Exercise input »
* * *

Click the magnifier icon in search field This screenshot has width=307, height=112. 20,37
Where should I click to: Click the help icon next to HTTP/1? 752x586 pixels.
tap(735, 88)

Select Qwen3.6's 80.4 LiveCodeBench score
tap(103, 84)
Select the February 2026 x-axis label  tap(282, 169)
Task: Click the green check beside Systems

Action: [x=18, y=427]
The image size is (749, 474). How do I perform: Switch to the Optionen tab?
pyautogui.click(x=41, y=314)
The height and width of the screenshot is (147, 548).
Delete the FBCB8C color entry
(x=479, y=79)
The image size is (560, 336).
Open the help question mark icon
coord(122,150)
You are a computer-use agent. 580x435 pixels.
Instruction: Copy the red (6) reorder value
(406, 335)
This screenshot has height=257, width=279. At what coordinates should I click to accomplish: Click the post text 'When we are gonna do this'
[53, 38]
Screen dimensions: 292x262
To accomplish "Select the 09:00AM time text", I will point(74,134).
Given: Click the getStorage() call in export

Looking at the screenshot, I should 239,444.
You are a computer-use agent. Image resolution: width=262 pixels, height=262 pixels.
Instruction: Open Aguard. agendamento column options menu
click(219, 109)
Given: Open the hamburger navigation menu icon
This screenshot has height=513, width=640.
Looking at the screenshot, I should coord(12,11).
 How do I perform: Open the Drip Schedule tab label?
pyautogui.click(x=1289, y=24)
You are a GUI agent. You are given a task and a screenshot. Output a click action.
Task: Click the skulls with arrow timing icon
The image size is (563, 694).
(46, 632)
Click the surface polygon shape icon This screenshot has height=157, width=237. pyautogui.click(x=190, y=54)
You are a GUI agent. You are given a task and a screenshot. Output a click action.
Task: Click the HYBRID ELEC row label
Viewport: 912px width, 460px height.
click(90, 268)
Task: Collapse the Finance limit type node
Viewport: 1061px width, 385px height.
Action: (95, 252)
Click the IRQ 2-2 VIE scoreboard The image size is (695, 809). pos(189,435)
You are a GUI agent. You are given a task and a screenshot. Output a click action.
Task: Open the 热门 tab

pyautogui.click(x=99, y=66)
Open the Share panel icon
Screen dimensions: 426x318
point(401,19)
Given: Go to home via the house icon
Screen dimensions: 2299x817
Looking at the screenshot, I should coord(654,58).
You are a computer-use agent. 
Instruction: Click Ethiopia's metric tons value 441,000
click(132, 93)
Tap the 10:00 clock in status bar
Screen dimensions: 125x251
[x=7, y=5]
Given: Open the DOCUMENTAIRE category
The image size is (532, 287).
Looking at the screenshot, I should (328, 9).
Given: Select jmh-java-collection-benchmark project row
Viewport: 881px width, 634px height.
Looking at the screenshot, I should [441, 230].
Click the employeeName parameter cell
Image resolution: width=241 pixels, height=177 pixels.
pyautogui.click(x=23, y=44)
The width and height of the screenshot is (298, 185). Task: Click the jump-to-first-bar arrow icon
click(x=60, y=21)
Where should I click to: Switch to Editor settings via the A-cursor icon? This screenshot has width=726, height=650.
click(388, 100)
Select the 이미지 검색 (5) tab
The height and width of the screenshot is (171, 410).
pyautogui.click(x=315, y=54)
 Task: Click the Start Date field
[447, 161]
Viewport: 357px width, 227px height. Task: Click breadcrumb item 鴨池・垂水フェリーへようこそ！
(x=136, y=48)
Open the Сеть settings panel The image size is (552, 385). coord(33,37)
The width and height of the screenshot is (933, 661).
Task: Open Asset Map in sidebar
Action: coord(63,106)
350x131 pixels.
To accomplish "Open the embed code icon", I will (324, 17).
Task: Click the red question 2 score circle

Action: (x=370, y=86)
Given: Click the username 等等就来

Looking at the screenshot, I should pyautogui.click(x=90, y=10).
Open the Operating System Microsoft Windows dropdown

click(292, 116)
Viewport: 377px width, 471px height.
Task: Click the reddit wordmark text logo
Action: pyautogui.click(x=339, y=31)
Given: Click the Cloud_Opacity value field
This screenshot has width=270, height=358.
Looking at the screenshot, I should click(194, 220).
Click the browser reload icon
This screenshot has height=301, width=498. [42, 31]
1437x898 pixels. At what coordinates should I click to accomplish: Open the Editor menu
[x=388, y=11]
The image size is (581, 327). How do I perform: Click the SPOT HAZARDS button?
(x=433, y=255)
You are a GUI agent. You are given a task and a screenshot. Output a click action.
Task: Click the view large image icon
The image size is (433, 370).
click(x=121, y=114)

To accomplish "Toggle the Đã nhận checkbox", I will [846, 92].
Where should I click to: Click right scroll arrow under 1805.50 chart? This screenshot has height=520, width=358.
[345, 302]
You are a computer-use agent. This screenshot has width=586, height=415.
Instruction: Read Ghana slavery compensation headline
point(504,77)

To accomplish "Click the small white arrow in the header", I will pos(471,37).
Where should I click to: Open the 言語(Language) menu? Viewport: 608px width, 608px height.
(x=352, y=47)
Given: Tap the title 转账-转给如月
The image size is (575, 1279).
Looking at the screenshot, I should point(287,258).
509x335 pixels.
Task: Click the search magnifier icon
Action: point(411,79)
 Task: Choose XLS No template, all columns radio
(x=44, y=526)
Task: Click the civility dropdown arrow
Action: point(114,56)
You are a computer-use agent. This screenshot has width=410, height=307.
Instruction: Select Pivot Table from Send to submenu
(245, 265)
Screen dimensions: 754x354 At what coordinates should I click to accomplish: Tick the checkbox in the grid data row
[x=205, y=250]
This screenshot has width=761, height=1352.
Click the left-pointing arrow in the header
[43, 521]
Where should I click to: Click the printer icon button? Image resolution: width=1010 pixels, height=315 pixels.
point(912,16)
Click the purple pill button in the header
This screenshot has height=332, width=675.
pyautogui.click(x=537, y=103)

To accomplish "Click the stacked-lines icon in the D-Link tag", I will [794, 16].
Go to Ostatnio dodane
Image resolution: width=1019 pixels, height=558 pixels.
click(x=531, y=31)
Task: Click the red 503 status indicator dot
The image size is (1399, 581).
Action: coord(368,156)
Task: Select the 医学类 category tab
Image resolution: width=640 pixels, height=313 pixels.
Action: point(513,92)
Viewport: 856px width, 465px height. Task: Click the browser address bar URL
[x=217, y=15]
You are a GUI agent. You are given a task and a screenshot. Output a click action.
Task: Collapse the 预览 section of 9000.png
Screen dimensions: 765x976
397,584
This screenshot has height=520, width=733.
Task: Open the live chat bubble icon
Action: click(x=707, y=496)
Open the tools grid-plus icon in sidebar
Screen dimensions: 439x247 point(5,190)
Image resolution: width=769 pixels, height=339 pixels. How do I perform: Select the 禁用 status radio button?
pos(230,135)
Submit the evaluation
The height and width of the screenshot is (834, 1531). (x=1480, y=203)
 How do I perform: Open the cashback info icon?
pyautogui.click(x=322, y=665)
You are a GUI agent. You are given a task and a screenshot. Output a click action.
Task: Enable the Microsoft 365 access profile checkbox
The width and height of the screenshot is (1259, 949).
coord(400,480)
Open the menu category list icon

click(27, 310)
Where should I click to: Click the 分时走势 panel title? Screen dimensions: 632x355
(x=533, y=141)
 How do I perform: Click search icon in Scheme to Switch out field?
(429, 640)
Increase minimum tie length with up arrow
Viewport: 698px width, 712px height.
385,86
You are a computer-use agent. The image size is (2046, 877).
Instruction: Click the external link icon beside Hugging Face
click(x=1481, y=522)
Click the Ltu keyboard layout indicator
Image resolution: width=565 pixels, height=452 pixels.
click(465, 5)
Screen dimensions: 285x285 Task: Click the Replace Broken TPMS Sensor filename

* * *

What you are asked to do »
Provide the number of lines in the records above containing the string "indicator", and write nothing more.

Exercise solution »
2